- _TASK OBJECTIVE_
Which lines run from the one containing "How do I perform: Go back" to the end of the entries below? Retype exactly those, both ends included.

- _DATA UNDER STUDY_
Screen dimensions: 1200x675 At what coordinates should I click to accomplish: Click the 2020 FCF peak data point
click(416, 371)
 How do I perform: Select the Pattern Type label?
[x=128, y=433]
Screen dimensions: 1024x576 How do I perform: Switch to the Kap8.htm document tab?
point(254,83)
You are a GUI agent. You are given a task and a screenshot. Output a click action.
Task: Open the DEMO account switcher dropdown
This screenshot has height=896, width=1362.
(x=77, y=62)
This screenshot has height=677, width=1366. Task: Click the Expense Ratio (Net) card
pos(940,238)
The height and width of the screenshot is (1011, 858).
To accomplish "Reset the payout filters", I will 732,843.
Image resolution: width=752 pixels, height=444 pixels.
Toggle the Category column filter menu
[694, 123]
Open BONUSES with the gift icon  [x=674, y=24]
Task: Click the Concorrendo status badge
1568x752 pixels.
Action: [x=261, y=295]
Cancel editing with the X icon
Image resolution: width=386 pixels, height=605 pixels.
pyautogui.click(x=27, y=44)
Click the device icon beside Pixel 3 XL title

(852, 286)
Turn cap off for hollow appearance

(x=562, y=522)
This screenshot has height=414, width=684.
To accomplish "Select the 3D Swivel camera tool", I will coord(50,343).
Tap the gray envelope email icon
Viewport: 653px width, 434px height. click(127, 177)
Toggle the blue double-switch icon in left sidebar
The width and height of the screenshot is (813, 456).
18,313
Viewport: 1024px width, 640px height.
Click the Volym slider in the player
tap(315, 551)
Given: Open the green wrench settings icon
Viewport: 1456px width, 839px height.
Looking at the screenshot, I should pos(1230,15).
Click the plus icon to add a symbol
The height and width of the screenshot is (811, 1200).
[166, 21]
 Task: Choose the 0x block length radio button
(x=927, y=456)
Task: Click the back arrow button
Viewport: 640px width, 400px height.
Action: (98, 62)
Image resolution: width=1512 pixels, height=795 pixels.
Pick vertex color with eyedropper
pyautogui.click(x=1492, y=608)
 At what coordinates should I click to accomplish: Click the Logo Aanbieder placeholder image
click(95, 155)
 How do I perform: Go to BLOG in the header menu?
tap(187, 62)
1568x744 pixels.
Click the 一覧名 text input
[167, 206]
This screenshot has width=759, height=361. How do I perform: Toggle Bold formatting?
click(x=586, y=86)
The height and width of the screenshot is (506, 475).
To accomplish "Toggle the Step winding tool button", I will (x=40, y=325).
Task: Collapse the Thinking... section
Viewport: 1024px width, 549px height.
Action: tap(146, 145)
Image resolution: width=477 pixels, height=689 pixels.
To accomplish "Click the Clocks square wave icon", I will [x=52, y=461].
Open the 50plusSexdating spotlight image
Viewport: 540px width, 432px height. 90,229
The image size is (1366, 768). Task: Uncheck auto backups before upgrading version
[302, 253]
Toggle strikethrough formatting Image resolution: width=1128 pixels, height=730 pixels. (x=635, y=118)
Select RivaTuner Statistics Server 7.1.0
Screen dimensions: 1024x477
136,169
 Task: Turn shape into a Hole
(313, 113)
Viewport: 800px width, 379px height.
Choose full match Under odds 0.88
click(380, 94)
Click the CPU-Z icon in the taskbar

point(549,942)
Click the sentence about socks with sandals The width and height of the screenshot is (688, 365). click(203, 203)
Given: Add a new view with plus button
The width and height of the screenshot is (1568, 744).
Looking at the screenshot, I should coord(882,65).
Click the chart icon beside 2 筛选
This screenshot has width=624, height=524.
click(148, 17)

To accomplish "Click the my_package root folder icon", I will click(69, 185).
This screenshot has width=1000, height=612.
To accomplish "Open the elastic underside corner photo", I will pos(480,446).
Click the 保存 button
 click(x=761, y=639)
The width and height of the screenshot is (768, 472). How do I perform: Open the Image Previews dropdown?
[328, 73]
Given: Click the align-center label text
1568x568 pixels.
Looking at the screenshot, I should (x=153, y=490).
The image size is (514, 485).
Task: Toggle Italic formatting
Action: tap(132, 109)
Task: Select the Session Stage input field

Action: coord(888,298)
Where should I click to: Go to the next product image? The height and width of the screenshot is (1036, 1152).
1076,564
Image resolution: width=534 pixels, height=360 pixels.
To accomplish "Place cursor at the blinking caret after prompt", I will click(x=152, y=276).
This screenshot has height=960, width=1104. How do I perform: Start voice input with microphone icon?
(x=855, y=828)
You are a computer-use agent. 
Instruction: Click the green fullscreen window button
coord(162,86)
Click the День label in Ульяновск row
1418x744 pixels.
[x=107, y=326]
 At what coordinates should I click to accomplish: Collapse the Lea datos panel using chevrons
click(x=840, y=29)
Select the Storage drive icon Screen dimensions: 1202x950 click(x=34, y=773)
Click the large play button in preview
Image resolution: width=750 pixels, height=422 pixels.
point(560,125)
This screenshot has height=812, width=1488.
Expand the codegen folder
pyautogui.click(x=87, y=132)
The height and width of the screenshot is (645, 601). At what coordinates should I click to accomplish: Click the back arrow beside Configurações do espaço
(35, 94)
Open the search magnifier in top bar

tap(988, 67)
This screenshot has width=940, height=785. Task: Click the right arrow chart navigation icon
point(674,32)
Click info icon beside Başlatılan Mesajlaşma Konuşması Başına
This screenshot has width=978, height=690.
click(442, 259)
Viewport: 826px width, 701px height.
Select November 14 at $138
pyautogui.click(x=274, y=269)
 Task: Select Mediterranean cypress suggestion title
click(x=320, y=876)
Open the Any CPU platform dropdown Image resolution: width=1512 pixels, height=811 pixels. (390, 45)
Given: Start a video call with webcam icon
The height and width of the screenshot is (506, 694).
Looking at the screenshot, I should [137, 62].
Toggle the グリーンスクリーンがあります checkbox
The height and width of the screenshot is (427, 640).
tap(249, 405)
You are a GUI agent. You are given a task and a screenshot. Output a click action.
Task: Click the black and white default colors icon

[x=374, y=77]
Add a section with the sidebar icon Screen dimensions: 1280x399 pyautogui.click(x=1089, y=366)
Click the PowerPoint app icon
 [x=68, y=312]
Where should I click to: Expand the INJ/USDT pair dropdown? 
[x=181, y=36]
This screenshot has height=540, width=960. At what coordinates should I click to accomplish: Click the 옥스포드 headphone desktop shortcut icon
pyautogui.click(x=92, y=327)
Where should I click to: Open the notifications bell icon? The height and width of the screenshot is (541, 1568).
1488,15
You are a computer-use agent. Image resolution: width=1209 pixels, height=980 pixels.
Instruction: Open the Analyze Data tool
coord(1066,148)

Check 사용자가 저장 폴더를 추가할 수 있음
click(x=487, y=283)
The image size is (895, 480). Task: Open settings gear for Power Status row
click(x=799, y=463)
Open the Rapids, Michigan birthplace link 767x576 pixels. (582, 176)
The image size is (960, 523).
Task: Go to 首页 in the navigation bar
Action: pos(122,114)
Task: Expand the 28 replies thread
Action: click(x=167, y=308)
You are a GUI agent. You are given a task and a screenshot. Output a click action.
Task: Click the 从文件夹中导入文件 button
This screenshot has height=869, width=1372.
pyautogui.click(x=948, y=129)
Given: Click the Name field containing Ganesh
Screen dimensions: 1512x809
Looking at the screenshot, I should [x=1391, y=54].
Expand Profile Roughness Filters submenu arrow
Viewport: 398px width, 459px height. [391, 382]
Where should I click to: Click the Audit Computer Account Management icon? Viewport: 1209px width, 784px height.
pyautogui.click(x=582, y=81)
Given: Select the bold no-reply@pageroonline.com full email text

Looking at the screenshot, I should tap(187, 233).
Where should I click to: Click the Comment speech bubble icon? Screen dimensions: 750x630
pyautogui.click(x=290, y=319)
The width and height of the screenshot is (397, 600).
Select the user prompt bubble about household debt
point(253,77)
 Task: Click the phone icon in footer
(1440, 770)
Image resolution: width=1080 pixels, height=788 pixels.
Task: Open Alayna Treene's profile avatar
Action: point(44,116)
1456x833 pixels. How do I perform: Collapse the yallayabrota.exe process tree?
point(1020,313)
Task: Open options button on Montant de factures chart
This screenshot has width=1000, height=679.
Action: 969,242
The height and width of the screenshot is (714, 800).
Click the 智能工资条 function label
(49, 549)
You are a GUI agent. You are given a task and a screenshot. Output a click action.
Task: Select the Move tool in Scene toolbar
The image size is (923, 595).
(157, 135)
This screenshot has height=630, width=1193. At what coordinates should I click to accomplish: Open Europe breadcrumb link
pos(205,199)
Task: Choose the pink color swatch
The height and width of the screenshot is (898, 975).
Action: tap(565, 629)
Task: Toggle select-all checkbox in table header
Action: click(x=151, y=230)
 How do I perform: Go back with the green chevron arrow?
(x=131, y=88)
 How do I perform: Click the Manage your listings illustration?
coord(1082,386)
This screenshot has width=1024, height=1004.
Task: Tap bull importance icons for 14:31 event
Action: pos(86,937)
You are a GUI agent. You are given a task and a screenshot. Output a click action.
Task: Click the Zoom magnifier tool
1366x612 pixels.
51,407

- _RESPONSE TO THIS EXERCISE_
 How do I perform: Go back with the green chevron arrow?
(x=131, y=88)
 How do I perform: Click the Manage your listings illustration?
coord(1082,386)
This screenshot has width=1024, height=1004.
Task: Tap bull importance icons for 14:31 event
Action: pos(86,937)
You are a GUI agent. You are given a task and a screenshot. Output a click action.
Task: Click the Zoom magnifier tool
1366x612 pixels.
51,407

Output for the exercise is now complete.